59 Poi che tu m’hai saettato, ribaldo,
E randellato, che mai più non fue
Gittato in terra in tal modo Rinaldo,
Io ti gastigherò pel mio Gesue26:
E così tutto di tempesta caldo,
Con ambo man Frusberta alzava sue;
Rizzossi in sulle staffe, e ’l brando striscia,
Che lo facea fischiar come una biscia,
60 Tanto che l’aria e la terra rimbomba,
E si sentiva un suon fioco e ’nterrotto,
Come quando esce il sasso della fromba:
Are’ quel colpo ogni adamante rotto:
Giunse in sul masso sopra della tomba,
E fessel tutto come un cacio cotto:
Partì il cervello e ’l capo e ’nsino al piede
Al crudel mostro, e sciocco è chi nol crede.

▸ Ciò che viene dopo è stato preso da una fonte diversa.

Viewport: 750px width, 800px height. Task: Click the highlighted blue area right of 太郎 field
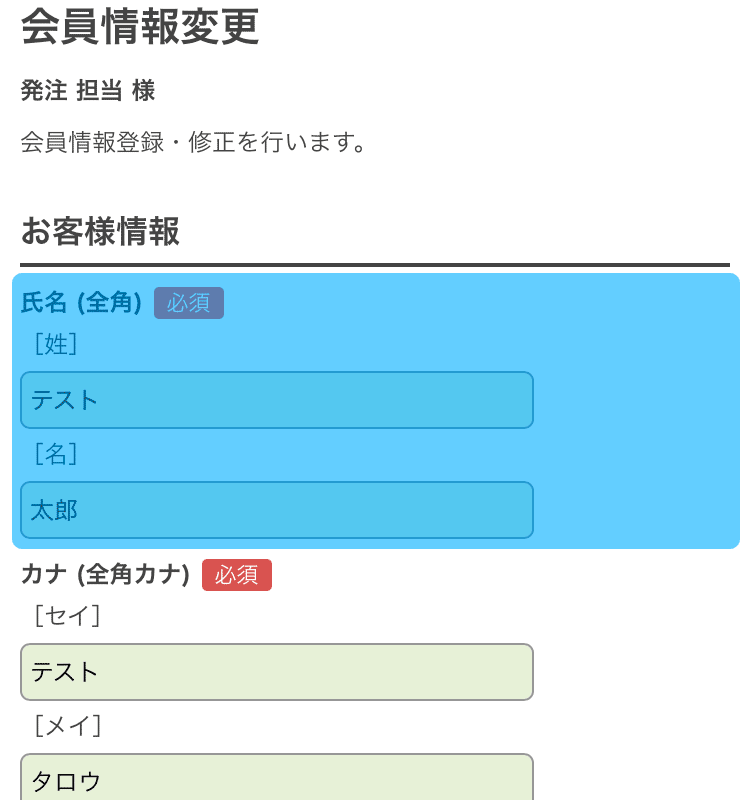636,510
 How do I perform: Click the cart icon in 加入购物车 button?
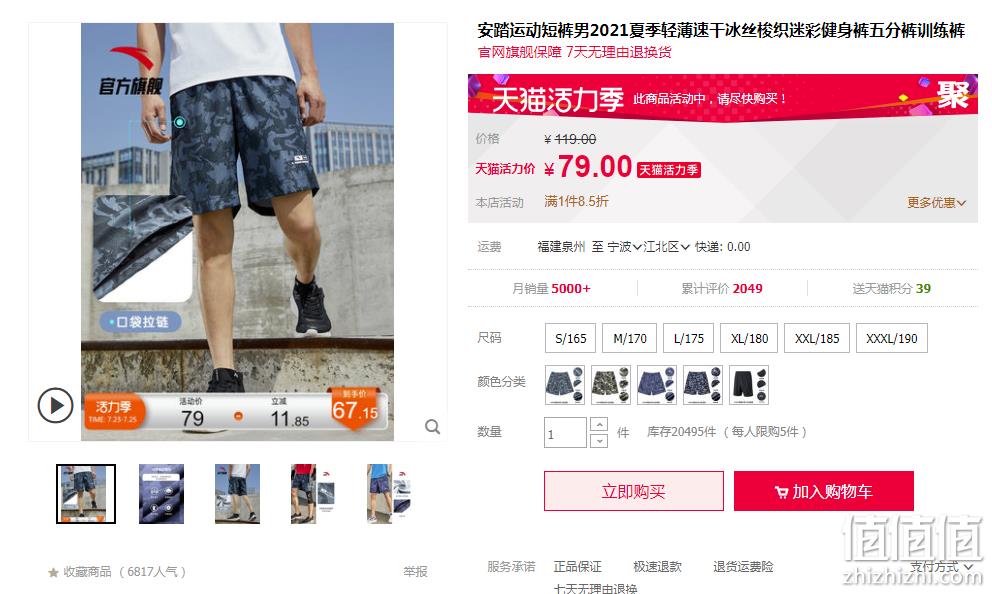781,492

61 Le schegge di quel sasso a mille a mille
Balzorno in qua ed in là, come è usanza,
E tutta l’aria s’empiè di faville.
Disse Dodone: O Dio, tanta possanza
Non ebbe Ettorre, o quel famoso Achille,
Quanto ha costui, ch’ogni lor forza avanza.

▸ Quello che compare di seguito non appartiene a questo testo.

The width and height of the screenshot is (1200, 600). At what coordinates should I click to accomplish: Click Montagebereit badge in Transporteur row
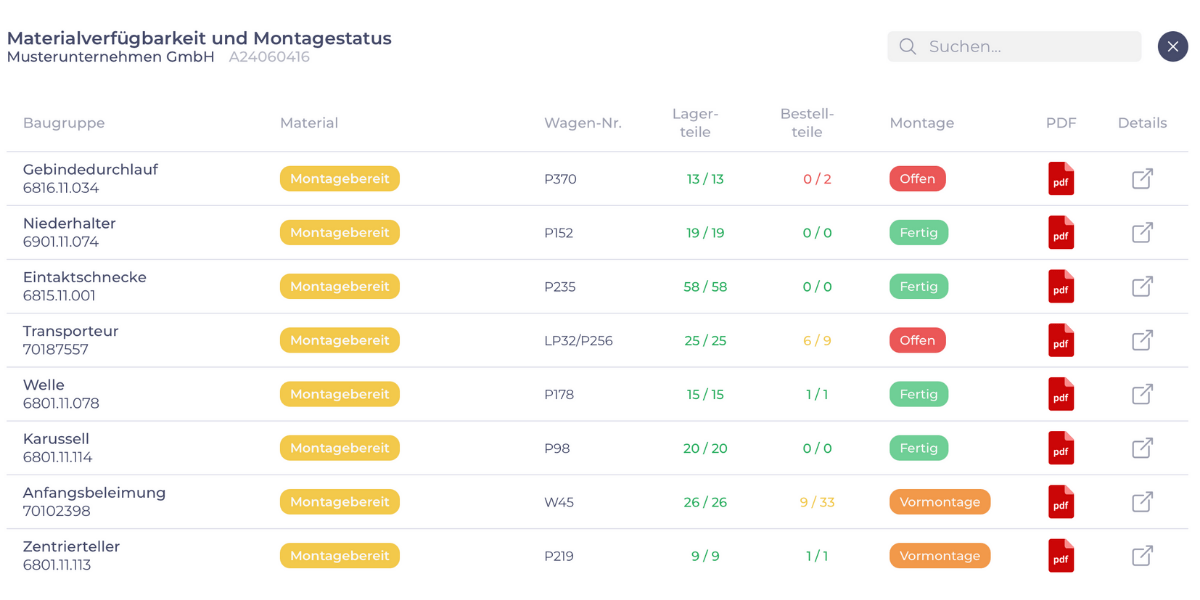click(340, 341)
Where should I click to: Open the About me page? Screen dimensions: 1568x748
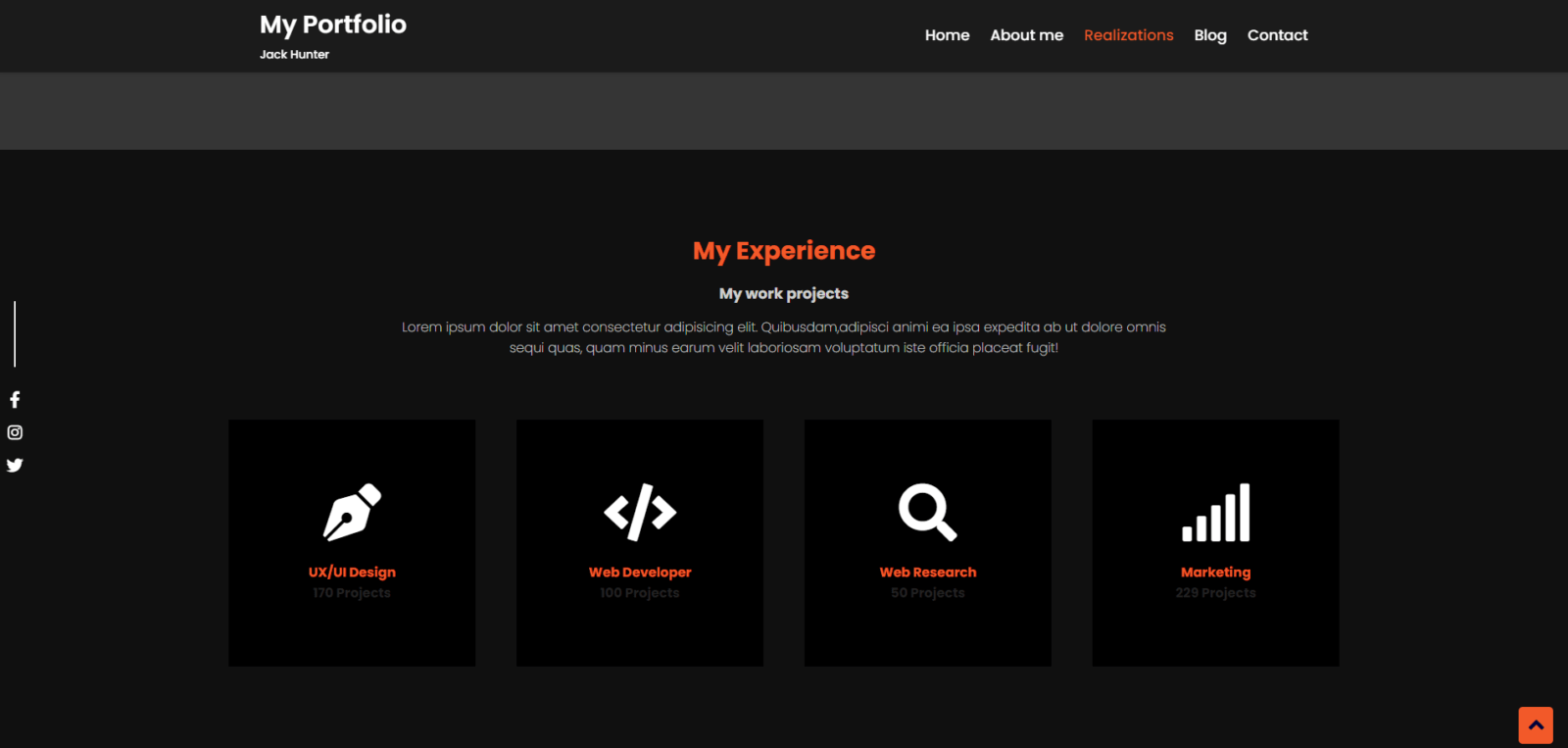pyautogui.click(x=1026, y=35)
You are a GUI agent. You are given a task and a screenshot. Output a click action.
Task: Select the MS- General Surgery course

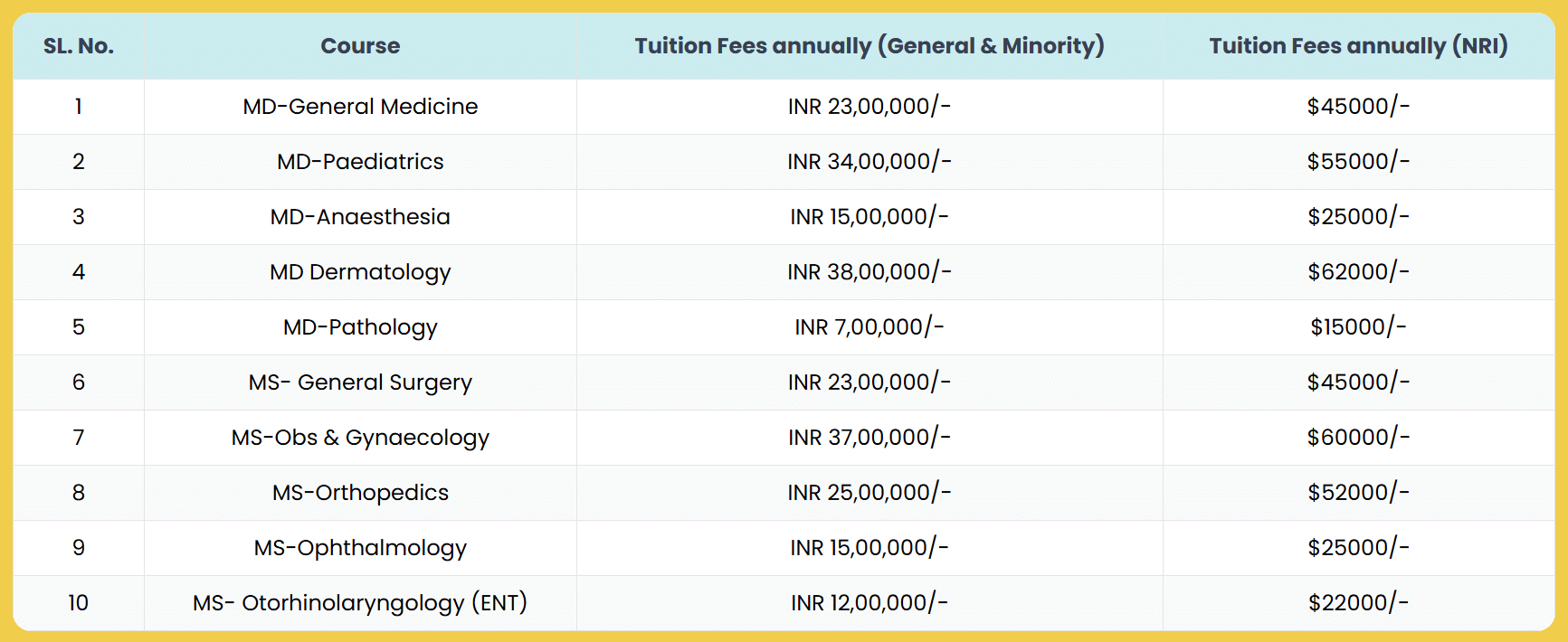pos(360,382)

La spada un braccio sotterra ficcossi,
E Baiardo pel colpo inginocchiossi.
62 A gran fatica potè poi ritrarre
Rinaldo, tanto fitta era, la spada,
E disse: Tu credevi che le sbarre
Non ti tenessin27, mascalzon di strada28:
Chi si diletta di truffe e di giarre29,
Così convien che finalmente vada;
De’ tuo’ peccati penitenzia hai fatta,
Così fo sempre a ogni bestia matta.
63 Dodon guardava nella buca e vede
Tutto fesso per lato quel ghiottone
Dal capo insin giù per le gambe al piede,
E stupì tutto per ammirazione;
Dicendo: Iddio, de’ tuoi servi hai mercede,
Questo stato non è sanza cagione:
A qualche fine tal segno hai dimostro,
Acciò ch’a molti esempio sia quel mostro.